■ **Exercise task**
Swap "Contact Us" for "Get in Touch" wherever it occurs in the records below, and reproduce every line with no other change.

---------- Exercise inputs ----------

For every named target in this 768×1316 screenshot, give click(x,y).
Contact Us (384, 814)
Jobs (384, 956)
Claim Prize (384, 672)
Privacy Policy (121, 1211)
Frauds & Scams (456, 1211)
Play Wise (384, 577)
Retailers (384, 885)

----------

■ **Reply to the exercise**
For every named target in this 768×1316 screenshot, give click(x,y).
Get in Touch (384, 814)
Jobs (384, 956)
Claim Prize (384, 672)
Privacy Policy (121, 1211)
Frauds & Scams (456, 1211)
Play Wise (384, 577)
Retailers (384, 885)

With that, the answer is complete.